# Stated task:
Print the records below verbatim, from the start up to and including the line with "[x=1215, y=327]".

-- START OF Data excerpts --

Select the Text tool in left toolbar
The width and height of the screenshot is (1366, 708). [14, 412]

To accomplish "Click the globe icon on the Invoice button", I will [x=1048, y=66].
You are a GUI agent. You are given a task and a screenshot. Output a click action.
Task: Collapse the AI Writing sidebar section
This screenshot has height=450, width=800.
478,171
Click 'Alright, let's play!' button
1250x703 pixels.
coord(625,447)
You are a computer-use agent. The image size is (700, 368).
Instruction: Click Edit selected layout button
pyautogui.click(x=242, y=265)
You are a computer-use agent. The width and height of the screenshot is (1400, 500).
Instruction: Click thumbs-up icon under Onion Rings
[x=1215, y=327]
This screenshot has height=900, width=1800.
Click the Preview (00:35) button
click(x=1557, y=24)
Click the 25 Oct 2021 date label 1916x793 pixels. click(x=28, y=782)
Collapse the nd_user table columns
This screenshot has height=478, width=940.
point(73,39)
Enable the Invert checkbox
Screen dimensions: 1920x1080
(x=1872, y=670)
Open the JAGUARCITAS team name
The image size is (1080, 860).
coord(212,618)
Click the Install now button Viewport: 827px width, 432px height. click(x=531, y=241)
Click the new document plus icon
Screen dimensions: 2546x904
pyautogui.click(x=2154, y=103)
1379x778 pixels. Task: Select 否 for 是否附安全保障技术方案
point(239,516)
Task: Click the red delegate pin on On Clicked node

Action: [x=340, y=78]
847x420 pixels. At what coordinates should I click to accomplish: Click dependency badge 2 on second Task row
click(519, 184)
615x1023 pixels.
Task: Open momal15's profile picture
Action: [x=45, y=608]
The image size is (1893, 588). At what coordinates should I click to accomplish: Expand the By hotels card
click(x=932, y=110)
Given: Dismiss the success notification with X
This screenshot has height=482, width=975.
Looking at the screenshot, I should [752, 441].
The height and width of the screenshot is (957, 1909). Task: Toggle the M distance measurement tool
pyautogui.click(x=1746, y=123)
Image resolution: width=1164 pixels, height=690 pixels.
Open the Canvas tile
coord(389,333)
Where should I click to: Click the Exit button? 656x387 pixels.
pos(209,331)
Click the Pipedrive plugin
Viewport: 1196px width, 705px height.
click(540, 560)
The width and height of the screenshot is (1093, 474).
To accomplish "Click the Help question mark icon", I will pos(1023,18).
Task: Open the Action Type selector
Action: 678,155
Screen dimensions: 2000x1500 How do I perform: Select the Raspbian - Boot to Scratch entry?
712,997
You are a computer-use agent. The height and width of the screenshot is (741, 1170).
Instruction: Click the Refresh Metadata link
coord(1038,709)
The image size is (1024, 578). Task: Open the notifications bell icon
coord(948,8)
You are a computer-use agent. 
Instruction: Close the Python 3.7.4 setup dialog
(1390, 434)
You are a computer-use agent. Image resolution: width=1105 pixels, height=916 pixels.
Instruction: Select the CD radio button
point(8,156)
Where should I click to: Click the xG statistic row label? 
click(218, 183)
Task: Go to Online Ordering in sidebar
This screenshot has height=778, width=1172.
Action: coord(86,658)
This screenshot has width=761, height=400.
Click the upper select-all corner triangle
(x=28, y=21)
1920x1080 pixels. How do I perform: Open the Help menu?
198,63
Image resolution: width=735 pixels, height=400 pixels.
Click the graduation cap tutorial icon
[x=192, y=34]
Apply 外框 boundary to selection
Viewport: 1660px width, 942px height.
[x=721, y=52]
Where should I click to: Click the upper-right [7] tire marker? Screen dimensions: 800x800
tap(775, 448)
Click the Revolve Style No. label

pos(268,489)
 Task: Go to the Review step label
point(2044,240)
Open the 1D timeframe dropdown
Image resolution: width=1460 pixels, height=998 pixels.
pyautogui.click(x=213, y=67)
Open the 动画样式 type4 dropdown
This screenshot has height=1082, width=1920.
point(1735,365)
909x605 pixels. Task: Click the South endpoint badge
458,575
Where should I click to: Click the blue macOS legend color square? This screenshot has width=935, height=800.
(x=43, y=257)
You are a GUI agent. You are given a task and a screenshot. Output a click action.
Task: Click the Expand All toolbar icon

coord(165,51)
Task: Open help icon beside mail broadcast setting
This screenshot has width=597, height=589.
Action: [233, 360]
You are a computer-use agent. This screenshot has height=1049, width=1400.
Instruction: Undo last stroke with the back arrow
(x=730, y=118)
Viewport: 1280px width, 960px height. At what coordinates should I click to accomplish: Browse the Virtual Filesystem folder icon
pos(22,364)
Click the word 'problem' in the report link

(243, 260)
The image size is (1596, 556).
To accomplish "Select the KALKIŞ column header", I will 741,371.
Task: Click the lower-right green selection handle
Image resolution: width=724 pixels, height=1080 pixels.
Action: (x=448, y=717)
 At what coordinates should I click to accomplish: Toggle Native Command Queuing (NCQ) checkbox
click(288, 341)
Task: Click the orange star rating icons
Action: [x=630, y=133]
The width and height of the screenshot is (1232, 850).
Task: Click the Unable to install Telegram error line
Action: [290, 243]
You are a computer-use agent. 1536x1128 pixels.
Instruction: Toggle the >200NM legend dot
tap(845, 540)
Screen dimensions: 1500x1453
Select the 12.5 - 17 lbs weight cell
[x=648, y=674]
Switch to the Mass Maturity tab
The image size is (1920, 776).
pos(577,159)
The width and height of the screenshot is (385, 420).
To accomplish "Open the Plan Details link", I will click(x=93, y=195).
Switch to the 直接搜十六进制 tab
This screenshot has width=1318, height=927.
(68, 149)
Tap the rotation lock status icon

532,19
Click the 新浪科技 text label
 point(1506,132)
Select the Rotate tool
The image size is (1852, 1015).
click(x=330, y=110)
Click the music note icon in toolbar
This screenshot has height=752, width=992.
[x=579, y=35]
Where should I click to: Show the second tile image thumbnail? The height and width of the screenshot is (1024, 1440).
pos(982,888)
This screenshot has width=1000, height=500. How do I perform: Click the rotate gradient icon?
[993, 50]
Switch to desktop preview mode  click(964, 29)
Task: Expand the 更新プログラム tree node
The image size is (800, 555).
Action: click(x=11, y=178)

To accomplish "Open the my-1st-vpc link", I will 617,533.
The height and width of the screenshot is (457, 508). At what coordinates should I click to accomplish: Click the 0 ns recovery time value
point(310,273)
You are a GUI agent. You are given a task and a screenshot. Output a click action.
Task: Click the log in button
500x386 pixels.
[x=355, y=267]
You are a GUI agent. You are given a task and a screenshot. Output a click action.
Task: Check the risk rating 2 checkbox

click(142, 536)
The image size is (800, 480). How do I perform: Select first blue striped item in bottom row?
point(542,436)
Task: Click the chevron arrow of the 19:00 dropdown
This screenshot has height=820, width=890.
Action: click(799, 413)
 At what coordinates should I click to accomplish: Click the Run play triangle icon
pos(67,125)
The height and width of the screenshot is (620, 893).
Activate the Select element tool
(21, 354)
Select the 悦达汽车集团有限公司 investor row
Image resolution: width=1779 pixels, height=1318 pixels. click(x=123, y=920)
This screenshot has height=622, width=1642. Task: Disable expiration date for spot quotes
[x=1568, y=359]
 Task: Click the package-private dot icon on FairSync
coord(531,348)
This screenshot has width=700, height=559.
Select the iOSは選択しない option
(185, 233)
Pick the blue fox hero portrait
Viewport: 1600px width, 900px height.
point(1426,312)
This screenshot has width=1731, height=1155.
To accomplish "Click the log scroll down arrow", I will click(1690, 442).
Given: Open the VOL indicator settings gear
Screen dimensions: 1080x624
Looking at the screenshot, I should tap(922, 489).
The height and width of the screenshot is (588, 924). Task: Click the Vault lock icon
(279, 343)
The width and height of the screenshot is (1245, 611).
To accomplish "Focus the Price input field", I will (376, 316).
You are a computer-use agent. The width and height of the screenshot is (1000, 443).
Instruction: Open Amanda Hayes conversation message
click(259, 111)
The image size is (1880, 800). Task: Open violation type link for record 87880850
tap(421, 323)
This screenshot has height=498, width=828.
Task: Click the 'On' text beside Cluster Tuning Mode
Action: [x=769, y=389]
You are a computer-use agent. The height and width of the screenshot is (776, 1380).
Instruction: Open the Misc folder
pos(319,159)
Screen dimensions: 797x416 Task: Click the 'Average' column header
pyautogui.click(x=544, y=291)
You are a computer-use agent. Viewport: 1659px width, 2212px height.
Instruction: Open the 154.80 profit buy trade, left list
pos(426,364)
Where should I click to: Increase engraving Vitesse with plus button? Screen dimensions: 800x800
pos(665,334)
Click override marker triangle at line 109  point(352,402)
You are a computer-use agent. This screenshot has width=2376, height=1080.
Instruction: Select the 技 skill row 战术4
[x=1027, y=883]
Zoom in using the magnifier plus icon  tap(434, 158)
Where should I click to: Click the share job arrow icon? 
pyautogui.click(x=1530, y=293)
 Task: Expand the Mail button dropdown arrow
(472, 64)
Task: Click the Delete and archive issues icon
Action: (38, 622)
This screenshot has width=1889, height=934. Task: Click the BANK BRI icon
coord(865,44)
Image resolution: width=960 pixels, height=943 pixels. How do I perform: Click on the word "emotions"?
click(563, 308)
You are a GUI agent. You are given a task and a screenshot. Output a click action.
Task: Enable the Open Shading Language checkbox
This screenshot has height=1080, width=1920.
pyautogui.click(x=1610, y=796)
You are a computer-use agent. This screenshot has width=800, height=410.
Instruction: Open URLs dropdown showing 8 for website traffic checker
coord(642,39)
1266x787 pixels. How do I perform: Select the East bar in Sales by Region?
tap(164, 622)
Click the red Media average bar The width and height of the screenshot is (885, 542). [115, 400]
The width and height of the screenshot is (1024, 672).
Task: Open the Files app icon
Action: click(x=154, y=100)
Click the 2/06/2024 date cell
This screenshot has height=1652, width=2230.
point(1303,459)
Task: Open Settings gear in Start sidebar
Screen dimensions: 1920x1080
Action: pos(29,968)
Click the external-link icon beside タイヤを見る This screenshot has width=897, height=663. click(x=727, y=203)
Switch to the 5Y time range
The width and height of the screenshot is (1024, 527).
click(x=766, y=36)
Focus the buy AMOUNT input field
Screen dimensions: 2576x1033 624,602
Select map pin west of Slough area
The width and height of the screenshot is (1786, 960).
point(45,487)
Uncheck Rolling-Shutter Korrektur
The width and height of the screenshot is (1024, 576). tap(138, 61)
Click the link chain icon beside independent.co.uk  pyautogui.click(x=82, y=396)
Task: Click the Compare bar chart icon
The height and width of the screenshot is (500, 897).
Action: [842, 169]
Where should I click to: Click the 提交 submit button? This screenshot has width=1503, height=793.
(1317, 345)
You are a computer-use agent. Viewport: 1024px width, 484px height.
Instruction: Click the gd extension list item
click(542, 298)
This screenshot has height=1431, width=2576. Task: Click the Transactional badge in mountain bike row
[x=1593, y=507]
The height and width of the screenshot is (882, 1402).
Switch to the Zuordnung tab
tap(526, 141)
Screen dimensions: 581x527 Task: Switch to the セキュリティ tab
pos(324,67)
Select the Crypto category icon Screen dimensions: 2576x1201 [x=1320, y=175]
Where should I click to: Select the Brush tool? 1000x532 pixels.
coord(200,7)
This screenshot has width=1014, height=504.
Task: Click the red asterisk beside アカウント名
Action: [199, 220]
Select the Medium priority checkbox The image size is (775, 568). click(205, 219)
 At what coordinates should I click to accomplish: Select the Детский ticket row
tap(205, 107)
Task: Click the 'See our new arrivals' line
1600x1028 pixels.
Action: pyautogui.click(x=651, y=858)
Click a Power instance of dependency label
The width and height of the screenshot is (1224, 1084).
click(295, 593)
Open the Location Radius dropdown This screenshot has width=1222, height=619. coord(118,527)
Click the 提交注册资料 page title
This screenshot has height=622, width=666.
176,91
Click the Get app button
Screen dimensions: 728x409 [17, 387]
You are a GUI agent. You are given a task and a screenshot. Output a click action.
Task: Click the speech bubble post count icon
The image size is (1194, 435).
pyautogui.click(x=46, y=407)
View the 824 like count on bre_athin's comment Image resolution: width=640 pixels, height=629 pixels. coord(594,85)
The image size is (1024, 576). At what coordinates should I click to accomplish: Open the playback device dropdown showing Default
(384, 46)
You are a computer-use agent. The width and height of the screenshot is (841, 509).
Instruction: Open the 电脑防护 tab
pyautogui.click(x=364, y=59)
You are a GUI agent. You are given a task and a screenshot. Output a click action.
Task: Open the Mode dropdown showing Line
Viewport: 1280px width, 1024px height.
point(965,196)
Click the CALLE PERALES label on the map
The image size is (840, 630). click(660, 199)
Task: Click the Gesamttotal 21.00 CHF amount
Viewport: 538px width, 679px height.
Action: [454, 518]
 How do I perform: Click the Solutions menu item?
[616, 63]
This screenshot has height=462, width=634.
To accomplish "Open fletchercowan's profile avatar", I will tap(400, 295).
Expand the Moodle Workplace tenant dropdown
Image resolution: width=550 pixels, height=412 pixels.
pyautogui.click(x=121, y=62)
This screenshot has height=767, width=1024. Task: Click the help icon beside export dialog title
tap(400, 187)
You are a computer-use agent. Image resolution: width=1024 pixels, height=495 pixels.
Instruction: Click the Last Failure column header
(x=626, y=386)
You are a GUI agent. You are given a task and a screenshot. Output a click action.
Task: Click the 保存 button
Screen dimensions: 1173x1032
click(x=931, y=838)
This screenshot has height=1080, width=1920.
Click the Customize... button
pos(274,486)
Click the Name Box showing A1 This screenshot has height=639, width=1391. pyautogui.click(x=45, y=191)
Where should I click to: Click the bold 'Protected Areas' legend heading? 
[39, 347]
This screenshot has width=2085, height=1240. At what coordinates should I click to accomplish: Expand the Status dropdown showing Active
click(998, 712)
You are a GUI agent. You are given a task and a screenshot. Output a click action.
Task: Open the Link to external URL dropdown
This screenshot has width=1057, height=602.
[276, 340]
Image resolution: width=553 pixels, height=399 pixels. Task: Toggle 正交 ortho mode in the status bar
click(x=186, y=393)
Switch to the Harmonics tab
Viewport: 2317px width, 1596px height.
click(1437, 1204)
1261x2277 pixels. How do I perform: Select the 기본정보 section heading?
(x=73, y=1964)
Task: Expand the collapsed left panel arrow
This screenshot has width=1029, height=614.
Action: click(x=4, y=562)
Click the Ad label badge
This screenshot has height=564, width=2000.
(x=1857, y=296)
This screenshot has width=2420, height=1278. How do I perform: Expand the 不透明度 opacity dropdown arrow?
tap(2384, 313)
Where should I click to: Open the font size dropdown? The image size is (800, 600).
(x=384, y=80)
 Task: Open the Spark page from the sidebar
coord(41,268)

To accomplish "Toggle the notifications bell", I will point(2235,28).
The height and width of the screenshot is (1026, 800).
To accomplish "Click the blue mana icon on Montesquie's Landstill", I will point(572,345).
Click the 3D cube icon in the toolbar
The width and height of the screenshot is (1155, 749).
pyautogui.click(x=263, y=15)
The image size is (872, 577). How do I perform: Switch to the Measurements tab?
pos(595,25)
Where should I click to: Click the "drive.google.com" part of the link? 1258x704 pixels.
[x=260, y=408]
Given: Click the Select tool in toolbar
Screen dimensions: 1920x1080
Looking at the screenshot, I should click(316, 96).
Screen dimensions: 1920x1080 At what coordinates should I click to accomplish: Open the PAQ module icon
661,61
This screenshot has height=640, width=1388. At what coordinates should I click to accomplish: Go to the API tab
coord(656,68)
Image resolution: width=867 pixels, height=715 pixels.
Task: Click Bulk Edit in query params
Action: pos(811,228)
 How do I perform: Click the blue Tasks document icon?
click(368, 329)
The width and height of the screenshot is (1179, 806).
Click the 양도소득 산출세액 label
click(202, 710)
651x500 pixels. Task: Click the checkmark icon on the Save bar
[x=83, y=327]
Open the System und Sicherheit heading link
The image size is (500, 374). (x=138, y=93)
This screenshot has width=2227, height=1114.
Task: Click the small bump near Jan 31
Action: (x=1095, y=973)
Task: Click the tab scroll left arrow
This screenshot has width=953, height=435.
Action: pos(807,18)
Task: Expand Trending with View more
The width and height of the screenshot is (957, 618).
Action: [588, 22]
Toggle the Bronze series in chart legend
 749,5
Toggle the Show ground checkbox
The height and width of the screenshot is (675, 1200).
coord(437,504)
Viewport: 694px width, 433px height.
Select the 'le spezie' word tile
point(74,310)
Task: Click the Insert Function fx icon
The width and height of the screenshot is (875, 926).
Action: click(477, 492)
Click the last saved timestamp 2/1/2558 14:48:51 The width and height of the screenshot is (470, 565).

-- END OF Data excerpts --

# Written response:
Select the Text tool in left toolbar
The width and height of the screenshot is (1366, 708). [14, 412]

To accomplish "Click the globe icon on the Invoice button", I will [x=1048, y=66].
You are a GUI agent. You are given a task and a screenshot. Output a click action.
Task: Collapse the AI Writing sidebar section
This screenshot has height=450, width=800.
478,171
Click 'Alright, let's play!' button
1250x703 pixels.
coord(625,447)
You are a computer-use agent. The image size is (700, 368).
Instruction: Click Edit selected layout button
pyautogui.click(x=242, y=265)
You are a computer-use agent. The width and height of the screenshot is (1400, 500).
Instruction: Click thumbs-up icon under Onion Rings
[x=1215, y=327]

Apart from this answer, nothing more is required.